--- start of PAGE EXTRACT ---
The NEORV32 true random number generator provides _physically_ true random numbers. It is based on free-running
ring-oscillators that generate **phase noise** when being sampled by a constant clock. This phase noise is
used as physical entropy source. The TRNG features a platform independent architecture without FPGA-specific
primitives, macros or attributes so it can be synthesized for _any_ FPGA.

.In-Depth Documentation
[TIP]
For more information about the neoTRNG architecture and an analysis of its random quality check out the
neoTRNG repository: https://github.com/stnolting/neoTRNG

.Inferring Latches
[NOTE]
The synthesis tool might emit warnings regarding **inferred latches** or **combinatorial loops**. However, this
is not design flaw as this is exactly what we want. ;)


**Theory of Operation**

The TRNG provides two memory mapped interface register. One control register (`CTRL`) for configuration and
status check and one data register (`DATA`) for obtaining the random data. The TRNG is enabled by setting the
control register's `TRNG_CTRL_EN`. As soon as the `TRNG_CTRL_AVAIL` bit is set a new random data byte is
available and can be obtained from the lowest 8 bits of the `DATA` register. If this bit is cleared, there
is no valid data available and the reading `DATA` will return all-zero.
--- end of PAGE EXTRACT ---
TASK TO COMPLETE>
Please continue the NEORV32 TRNG documentation from where it stops.
--- start of MATERIAL ---
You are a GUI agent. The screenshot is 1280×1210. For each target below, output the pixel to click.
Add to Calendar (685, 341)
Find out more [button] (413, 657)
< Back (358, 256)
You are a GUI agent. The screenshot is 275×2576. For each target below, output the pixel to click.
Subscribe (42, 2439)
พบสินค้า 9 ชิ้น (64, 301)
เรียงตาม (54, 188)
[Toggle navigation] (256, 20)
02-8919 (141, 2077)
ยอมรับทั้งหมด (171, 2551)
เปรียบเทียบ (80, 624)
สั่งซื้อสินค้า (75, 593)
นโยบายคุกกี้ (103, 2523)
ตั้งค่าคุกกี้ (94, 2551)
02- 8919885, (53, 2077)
--- end of MATERIAL ---
EXPECTED ANSWER>
An internal entropy FIFO can be configured using the `IO_TRNG_FIFO` generic. This FIFO automatically samples
new random data from the TRNG to provide some kind of _random data pool_ for applications which require a
larger number of random data in a short time. The random data FIFO can be cleared at any time either by
disabling the TRNG or by setting the `TRNG_CTRL_FIFO_CLR` flag. The FIFO depth can be retrieved by software
via the `TRNG_CTRL_FIFO_*` bits.

.Simulation
[IMPORTANT]
When simulating the processor the TRNG is automatically set to "simulation mode". In this mode the physical
entropy sources (the ring oscillators) are replaced by a simple **pseudo RNG** based on a LFSR providing only
**deterministic pseudo-random** data. The `TRNG_CTRL_SIM_MODE` flag of the control register is set if simulation
mode is active.


**Register Map**

.TRNG register map (`struct NEORV32_TRNG`)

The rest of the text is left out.